* DATASET ENTRIES *

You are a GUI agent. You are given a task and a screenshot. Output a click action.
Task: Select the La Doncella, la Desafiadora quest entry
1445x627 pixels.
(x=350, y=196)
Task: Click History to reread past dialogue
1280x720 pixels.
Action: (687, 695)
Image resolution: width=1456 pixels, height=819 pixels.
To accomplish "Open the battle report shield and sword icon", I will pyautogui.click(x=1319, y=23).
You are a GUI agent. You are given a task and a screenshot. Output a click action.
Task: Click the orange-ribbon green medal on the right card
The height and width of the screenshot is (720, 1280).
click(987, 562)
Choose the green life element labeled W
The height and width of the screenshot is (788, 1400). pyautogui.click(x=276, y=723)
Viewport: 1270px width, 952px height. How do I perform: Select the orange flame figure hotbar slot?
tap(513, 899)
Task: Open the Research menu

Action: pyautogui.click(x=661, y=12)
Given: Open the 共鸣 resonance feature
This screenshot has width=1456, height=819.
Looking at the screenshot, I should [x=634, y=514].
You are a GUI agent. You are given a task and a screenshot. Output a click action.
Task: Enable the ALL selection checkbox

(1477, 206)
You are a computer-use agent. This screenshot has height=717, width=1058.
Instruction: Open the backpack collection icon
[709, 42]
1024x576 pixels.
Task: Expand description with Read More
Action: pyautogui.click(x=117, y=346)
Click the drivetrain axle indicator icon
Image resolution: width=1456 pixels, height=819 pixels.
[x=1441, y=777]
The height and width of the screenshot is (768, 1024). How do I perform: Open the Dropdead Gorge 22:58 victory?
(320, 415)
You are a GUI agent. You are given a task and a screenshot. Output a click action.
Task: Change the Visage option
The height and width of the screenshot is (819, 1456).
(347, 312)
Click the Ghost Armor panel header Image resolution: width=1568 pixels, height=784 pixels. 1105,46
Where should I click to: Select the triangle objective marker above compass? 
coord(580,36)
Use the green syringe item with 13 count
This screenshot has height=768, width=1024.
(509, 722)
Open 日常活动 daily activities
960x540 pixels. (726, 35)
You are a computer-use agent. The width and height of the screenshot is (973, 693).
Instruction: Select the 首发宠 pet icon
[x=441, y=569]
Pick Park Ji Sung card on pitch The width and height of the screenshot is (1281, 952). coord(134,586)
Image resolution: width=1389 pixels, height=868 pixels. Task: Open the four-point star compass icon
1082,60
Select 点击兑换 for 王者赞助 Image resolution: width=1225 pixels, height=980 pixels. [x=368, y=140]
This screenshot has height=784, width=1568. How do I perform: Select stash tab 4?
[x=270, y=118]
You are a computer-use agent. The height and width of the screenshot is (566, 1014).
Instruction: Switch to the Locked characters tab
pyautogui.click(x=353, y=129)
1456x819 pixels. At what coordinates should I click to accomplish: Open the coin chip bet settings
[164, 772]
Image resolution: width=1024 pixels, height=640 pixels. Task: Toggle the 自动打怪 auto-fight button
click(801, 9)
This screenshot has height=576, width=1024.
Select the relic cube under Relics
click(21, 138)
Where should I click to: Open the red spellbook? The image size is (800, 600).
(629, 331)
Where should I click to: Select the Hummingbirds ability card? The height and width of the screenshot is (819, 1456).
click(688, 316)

* WHAT IS BEING ASKED *
Copy the records above verbatim.

* THE COMPLETED TASK *
You are a GUI agent. You are given a task and a screenshot. Output a click action.
Task: Select the La Doncella, la Desafiadora quest entry
1445x627 pixels.
(x=350, y=196)
Task: Click History to reread past dialogue
1280x720 pixels.
Action: (687, 695)
Image resolution: width=1456 pixels, height=819 pixels.
To accomplish "Open the battle report shield and sword icon", I will pyautogui.click(x=1319, y=23).
You are a GUI agent. You are given a task and a screenshot. Output a click action.
Task: Click the orange-ribbon green medal on the right card
The height and width of the screenshot is (720, 1280).
click(987, 562)
Choose the green life element labeled W
The height and width of the screenshot is (788, 1400). pyautogui.click(x=276, y=723)
Viewport: 1270px width, 952px height. How do I perform: Select the orange flame figure hotbar slot?
tap(513, 899)
Task: Open the Research menu

Action: pyautogui.click(x=661, y=12)
Given: Open the 共鸣 resonance feature
This screenshot has width=1456, height=819.
Looking at the screenshot, I should [x=634, y=514].
You are a GUI agent. You are given a task and a screenshot. Output a click action.
Task: Enable the ALL selection checkbox

(1477, 206)
You are a computer-use agent. This screenshot has height=717, width=1058.
Instruction: Open the backpack collection icon
[709, 42]
1024x576 pixels.
Task: Expand description with Read More
Action: pyautogui.click(x=117, y=346)
Click the drivetrain axle indicator icon
Image resolution: width=1456 pixels, height=819 pixels.
[x=1441, y=777]
The height and width of the screenshot is (768, 1024). How do I perform: Open the Dropdead Gorge 22:58 victory?
(320, 415)
You are a GUI agent. You are given a task and a screenshot. Output a click action.
Task: Change the Visage option
The height and width of the screenshot is (819, 1456).
(347, 312)
Click the Ghost Armor panel header Image resolution: width=1568 pixels, height=784 pixels. 1105,46
Where should I click to: Select the triangle objective marker above compass? 
coord(580,36)
Use the green syringe item with 13 count
This screenshot has height=768, width=1024.
(509, 722)
Open 日常活动 daily activities
960x540 pixels. (726, 35)
You are a computer-use agent. The width and height of the screenshot is (973, 693).
Instruction: Select the 首发宠 pet icon
[x=441, y=569]
Pick Park Ji Sung card on pitch The width and height of the screenshot is (1281, 952). coord(134,586)
Image resolution: width=1389 pixels, height=868 pixels. Task: Open the four-point star compass icon
1082,60
Select 点击兑换 for 王者赞助 Image resolution: width=1225 pixels, height=980 pixels. [x=368, y=140]
This screenshot has height=784, width=1568. How do I perform: Select stash tab 4?
[x=270, y=118]
You are a computer-use agent. The height and width of the screenshot is (566, 1014).
Instruction: Switch to the Locked characters tab
pyautogui.click(x=353, y=129)
1456x819 pixels. At what coordinates should I click to accomplish: Open the coin chip bet settings
[164, 772]
Image resolution: width=1024 pixels, height=640 pixels. Task: Toggle the 自动打怪 auto-fight button
click(801, 9)
This screenshot has height=576, width=1024.
Select the relic cube under Relics
click(21, 138)
Where should I click to: Open the red spellbook? The image size is (800, 600).
(629, 331)
Where should I click to: Select the Hummingbirds ability card? The height and width of the screenshot is (819, 1456).
click(688, 316)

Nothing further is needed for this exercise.